The term “estate planning” means different things to different people at different stages of life. Estate planning encompasses – or should encompass – an entire adult lifetime of saving, planning, preparing, and insuring, all with the goal of finishing life well and passing your legacy along to the next generation. Once in a while, then, it’s helpful to step back and consider a list of helpful tips and ominous pitfalls that can either enhance or undermine even a well-intended estate plan.
As part of this week’s Focus on Estate Planning, we want to share this article published on the Fidelity website last fall. It’s called “10 Estate Plan Pitfalls to Avoid,” and it begins with a simple premise: estate plans are not a “one and done” proposition. “Do you remember when you last reviewed your estate plan?” the article asks. “If the answer is when you first signed the stack of documents at your attorney’s office, then you’re not alone. Many of us complete an estate plan and then fail to revisit it for years (and some never do). It is important, however, to review a plan every so often due to ever-changing tax laws and major life events, such as a birth, marriage, divorce, or death.”

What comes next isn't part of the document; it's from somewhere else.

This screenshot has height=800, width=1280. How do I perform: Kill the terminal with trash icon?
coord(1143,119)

Fidelity offers more detail than we have space for here, and we can’t cover all ten – but let’s take a partial look at this list of things to watch out for in making your long-term plans. We encourage you to use this list as a starting place and discuss the details with a planner as part of a more in-depth process. Here’s our abbreviated version of Fidelity’s list.

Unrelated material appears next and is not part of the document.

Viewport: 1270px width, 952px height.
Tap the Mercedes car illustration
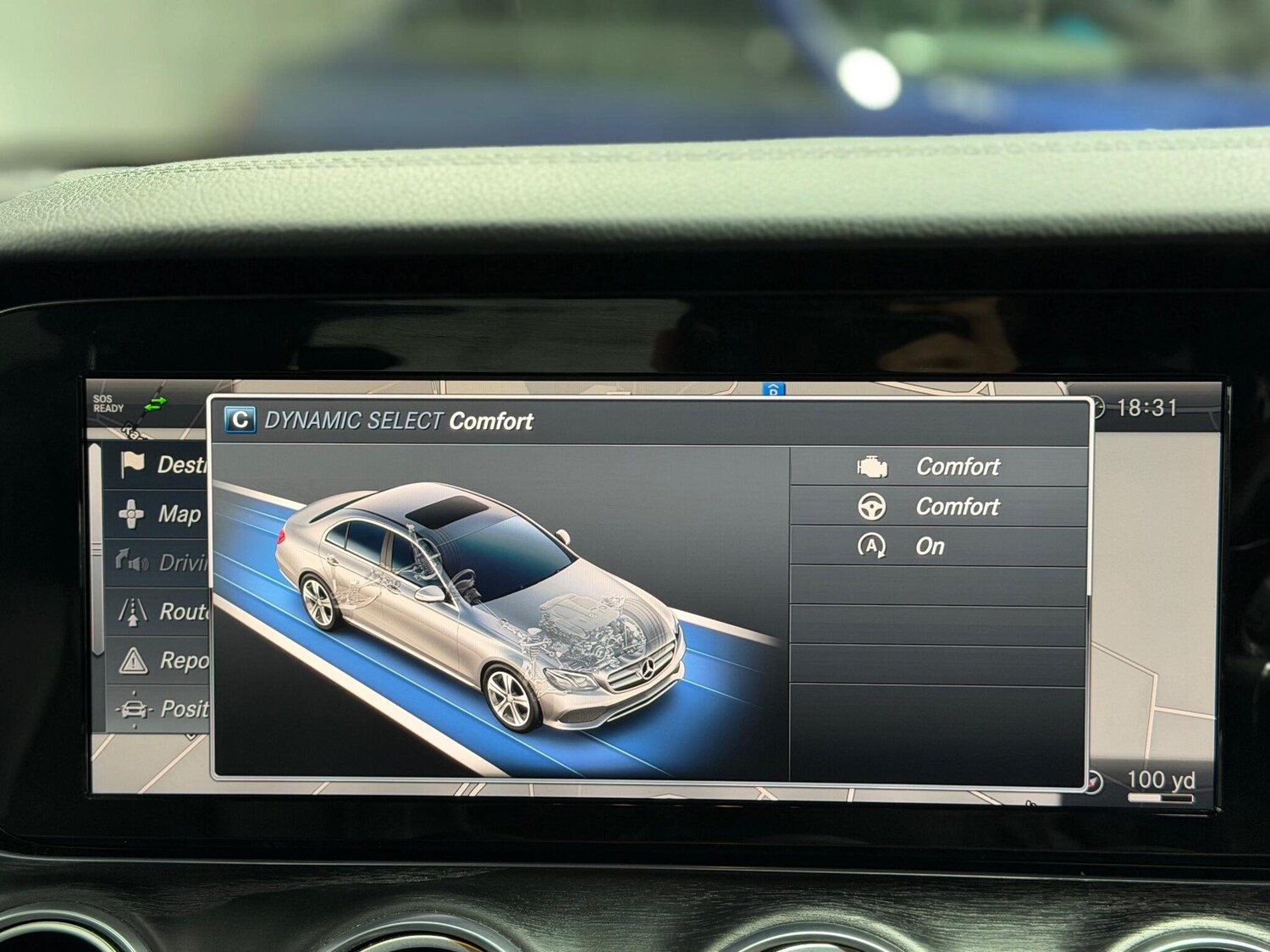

Fiduciary follies: When the wrong executor or trustee is named
“A fiduciary is someone who is appointed to take legal control over assets for the benefit of another person,” Fidelity explains. Executors and trustees are the most common types. “Outdated estate plans often name fiduciaries or successor fiduciaries that may no longer be suited for the position.” Your executor may be too old or your trustee may have retired or passed away. “Check to see who you have named as fiduciaries in your estate planning documents to determine whether you need to revisit these designations.”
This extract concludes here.